The unit will consist of 22 attorneys trained in environmental law, according to El Espectador. The office will reportedly prioritize investigations related to environmental contamination, invasive use of protected land, and unlicensed exploitation of resources.
This may prove particularly significant for Colombia's population of traditional and artesanal miners, many of whom do not have the legal paperwork to prove their right to work certain mines.
In mineral-rich departments like Antioquia and Cauca, unlicensed mines frequently must pay extortion taxes to armed groups like the Revolutionary Armed Forces of Colombia (FARC). In Antioquia, miners told InSight Crime that the typical fee is between one and three million pesos (about $526 to $1,500) for each excavator which enters the FARC's territory.
In other parts of the country, armed gangs may tax the amount of gold actually produced per miner.
InSight Crime Analysis
Colombia is currently experiencing a mining "boom." Some 40 percent of its territory has seen concessions handed out to, or solicited by, multinationals in the mining or energy sector.

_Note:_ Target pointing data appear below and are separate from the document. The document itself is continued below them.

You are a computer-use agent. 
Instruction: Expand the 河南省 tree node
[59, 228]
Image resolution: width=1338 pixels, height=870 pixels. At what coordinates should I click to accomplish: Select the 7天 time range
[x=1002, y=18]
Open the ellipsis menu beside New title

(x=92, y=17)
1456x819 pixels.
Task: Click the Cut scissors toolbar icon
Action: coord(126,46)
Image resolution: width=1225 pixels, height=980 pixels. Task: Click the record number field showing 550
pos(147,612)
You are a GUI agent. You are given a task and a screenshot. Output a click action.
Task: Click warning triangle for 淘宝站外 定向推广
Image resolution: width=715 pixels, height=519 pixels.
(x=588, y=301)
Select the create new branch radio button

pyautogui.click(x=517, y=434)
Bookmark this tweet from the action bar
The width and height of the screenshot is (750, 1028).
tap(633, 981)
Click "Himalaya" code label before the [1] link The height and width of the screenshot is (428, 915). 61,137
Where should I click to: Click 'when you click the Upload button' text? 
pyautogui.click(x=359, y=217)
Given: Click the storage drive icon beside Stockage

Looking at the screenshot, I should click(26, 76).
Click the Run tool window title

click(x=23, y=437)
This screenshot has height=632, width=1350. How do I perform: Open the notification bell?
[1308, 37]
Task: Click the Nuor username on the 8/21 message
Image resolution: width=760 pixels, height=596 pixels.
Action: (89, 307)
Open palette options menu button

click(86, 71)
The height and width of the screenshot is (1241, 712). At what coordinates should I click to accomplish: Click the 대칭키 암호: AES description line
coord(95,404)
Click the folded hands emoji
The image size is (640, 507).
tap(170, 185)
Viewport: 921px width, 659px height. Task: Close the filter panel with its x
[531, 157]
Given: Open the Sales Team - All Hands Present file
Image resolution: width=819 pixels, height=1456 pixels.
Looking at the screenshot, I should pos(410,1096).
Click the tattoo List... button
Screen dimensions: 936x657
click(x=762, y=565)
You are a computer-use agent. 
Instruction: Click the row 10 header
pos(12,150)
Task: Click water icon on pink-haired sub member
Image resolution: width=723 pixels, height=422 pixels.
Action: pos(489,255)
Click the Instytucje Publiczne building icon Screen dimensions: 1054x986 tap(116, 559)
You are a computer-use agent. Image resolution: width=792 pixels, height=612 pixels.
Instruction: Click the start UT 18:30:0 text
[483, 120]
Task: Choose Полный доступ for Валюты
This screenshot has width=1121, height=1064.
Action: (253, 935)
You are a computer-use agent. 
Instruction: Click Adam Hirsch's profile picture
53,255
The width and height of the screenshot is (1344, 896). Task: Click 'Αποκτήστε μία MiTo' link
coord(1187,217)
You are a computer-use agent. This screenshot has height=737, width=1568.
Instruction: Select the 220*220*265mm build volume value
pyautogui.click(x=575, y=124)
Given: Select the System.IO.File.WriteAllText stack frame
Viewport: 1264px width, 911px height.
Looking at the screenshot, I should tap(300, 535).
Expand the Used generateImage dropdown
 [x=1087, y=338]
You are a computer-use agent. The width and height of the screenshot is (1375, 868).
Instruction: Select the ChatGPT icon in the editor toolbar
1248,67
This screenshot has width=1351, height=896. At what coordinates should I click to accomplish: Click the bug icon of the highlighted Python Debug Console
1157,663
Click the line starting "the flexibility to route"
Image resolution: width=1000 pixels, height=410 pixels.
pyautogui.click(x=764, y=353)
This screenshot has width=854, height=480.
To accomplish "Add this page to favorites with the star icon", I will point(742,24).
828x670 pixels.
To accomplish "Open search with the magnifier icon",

The creation of an office dedicated to prosecuting environmental crime may be partly intended to show investors that Colombia is serious about enforcing environmental standards.
The main development to look out for is how much time the prosecutorial office actually spends working on cases related to unlicensed mining. The Colombian government cracked down on the practice in 2011, citing security concerns because many unlicensed mines pay extortion taxes to the FARC. Mining activists have argued that the government is trying to edge out traditional mining to encourage the entry of multinational companies.